**DIRECTIONS FOR THIS TASK:**
Sift through the material below and return the lines with "computer".

**AVAILABLE RECORDS:**

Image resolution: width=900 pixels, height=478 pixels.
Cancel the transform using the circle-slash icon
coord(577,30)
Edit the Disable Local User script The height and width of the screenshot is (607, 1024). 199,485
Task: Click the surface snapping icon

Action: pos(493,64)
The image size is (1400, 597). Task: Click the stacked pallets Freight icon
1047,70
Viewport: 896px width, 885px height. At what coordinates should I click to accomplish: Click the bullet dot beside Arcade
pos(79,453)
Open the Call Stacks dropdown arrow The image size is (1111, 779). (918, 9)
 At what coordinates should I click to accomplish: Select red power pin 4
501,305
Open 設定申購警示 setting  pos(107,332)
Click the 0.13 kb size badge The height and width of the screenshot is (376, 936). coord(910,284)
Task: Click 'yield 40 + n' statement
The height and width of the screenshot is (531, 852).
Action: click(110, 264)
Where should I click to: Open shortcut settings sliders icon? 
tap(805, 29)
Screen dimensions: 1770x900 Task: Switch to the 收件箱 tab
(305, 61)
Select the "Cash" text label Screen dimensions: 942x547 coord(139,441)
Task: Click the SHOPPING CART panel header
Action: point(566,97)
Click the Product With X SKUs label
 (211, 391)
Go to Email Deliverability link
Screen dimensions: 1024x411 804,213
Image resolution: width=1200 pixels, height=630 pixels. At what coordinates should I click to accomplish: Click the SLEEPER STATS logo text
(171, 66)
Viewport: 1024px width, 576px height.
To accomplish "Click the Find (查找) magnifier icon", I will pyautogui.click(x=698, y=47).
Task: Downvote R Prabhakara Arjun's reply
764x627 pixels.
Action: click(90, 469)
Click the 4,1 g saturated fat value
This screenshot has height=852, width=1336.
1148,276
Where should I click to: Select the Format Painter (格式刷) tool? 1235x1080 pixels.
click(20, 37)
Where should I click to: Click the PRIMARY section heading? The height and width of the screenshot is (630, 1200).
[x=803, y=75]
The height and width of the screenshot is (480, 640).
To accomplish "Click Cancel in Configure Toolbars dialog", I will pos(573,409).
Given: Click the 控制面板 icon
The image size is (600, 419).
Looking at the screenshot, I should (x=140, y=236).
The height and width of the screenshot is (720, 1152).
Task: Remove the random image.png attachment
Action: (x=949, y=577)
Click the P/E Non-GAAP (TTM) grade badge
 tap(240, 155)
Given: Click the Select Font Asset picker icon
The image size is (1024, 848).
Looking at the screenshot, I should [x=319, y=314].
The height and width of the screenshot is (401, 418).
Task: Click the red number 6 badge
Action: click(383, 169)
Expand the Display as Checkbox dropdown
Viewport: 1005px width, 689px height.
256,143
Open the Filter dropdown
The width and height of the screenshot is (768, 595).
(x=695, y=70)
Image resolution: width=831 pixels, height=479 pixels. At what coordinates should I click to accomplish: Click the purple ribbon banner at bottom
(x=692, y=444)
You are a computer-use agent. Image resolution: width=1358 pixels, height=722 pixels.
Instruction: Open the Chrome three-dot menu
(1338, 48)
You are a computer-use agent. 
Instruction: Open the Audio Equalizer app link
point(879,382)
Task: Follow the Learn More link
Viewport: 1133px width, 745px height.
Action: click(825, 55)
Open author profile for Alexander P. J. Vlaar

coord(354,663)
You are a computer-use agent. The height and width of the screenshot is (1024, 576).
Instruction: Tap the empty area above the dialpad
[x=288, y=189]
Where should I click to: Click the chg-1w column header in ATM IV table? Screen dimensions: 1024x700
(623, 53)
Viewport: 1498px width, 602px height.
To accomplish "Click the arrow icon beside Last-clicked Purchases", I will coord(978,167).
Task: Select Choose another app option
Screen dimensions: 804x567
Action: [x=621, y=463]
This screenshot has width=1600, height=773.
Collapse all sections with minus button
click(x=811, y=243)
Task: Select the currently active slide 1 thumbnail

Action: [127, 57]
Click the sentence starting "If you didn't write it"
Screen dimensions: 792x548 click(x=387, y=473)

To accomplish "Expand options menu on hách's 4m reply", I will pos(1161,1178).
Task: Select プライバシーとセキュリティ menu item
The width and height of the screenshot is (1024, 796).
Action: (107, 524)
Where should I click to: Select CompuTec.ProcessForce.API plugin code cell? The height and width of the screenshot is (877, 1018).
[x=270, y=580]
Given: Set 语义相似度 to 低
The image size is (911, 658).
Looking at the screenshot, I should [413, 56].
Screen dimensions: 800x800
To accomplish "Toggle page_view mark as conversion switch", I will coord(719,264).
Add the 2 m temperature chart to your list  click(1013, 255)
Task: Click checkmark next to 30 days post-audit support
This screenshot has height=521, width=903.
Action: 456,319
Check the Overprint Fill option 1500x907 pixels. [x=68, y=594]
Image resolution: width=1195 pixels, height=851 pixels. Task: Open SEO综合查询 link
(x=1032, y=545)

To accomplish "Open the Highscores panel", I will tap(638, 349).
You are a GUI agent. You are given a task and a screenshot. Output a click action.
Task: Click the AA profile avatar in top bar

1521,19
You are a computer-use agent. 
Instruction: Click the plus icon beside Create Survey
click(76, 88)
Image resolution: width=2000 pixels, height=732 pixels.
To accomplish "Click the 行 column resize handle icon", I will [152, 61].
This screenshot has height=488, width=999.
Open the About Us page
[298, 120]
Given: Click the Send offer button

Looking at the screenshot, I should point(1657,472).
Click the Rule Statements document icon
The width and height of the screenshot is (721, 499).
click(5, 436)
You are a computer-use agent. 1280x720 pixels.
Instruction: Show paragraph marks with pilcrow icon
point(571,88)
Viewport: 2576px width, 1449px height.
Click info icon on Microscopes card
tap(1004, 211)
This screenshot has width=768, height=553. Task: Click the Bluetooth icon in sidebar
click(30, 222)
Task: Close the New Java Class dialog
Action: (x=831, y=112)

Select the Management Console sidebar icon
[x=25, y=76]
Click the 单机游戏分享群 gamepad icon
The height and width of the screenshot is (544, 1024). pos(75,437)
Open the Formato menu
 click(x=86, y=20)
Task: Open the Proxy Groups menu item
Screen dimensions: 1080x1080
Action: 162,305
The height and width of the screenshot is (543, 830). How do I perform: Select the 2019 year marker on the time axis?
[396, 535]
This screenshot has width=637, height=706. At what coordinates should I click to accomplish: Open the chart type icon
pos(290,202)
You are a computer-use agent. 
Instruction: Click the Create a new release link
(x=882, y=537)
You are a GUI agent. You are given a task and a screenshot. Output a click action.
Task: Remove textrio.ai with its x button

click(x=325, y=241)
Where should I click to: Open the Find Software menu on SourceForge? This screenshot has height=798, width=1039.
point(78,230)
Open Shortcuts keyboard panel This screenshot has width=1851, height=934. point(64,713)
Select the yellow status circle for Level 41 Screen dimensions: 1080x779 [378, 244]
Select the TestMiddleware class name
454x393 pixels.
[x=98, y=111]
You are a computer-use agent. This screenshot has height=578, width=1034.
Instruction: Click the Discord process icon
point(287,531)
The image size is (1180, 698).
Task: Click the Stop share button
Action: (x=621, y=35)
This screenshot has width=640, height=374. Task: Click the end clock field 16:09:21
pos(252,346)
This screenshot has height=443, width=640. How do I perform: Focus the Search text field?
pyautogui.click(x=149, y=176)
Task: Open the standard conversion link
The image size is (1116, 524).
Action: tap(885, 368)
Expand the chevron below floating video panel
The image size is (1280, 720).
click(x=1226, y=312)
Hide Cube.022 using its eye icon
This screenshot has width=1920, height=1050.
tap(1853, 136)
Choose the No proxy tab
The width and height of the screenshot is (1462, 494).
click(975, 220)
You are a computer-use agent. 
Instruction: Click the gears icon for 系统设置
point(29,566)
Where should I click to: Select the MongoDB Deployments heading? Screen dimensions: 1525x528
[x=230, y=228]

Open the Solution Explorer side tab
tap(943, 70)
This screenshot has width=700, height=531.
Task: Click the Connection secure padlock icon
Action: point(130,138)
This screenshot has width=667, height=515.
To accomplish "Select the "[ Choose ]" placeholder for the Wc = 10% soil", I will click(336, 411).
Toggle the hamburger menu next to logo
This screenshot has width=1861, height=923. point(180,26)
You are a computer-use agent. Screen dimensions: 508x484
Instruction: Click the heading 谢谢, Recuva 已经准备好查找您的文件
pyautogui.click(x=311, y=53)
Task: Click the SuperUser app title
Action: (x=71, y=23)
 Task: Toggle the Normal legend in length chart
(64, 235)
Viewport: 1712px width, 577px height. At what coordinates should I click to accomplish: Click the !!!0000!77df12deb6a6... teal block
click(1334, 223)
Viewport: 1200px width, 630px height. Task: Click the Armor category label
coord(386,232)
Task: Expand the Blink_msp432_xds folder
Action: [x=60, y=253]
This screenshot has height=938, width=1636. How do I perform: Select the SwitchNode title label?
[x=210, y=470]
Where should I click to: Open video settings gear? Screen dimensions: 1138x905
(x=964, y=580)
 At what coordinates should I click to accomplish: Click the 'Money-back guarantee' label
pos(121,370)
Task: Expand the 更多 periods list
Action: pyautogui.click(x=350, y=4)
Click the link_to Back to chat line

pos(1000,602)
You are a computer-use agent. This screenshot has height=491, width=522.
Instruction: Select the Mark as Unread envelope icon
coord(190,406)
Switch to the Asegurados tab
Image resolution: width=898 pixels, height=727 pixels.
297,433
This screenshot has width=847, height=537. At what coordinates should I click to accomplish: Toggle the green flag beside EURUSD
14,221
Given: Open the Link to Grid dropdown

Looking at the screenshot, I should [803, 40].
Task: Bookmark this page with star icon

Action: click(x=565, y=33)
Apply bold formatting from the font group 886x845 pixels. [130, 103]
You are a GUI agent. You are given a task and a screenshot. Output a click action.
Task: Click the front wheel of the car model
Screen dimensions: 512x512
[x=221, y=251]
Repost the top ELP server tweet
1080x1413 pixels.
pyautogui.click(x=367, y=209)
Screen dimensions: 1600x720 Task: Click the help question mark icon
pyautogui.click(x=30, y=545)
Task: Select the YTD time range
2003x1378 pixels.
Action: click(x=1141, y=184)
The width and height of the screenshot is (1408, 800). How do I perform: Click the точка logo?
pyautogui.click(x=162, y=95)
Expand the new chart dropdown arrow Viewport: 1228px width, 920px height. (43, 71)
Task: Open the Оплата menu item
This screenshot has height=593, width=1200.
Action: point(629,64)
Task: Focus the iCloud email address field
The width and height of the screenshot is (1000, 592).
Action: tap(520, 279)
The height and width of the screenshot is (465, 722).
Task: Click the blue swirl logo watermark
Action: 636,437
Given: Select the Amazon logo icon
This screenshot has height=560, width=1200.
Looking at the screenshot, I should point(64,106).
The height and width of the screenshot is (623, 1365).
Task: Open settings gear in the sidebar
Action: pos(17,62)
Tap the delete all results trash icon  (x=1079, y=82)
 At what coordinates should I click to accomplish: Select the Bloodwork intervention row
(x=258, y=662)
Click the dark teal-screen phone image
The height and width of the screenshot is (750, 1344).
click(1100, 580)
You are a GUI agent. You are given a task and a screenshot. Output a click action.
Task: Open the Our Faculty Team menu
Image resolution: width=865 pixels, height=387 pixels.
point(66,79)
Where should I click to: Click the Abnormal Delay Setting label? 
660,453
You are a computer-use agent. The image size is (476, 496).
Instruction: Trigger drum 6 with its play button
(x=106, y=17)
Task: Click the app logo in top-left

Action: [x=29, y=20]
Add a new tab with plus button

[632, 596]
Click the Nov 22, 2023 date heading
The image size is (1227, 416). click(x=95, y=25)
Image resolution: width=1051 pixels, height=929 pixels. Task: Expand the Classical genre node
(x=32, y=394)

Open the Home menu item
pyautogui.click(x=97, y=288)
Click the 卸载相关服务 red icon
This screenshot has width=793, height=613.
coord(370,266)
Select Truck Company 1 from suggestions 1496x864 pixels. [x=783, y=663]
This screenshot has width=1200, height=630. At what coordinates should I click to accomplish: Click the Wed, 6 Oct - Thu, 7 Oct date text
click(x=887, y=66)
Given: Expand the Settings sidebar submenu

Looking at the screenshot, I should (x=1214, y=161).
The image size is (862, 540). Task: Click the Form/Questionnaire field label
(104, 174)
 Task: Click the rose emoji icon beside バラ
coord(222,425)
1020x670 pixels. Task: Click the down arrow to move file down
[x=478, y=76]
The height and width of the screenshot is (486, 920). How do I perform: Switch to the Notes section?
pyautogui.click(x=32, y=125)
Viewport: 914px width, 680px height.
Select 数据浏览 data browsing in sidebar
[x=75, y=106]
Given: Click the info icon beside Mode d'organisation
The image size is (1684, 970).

**SOLUTION TO THIS EXERCISE:**
You are a computer-use agent. Image resolution: width=1358 pixels, height=722 pixels.
You are a computer-use agent. 
You are a computer-use agent. The height and width of the screenshot is (1024, 576).
You are a computer-use agent. 
You are a computer-use agent. 1280x720 pixels.
You are a computer-use agent. 
You are a computer-use agent. This screenshot has height=578, width=1034.
You are a computer-use agent. 
You are a computer-use agent. Screen dimensions: 508x484
You are a computer-use agent. This screenshot has height=491, width=522.
You are a computer-use agent. The image size is (476, 496).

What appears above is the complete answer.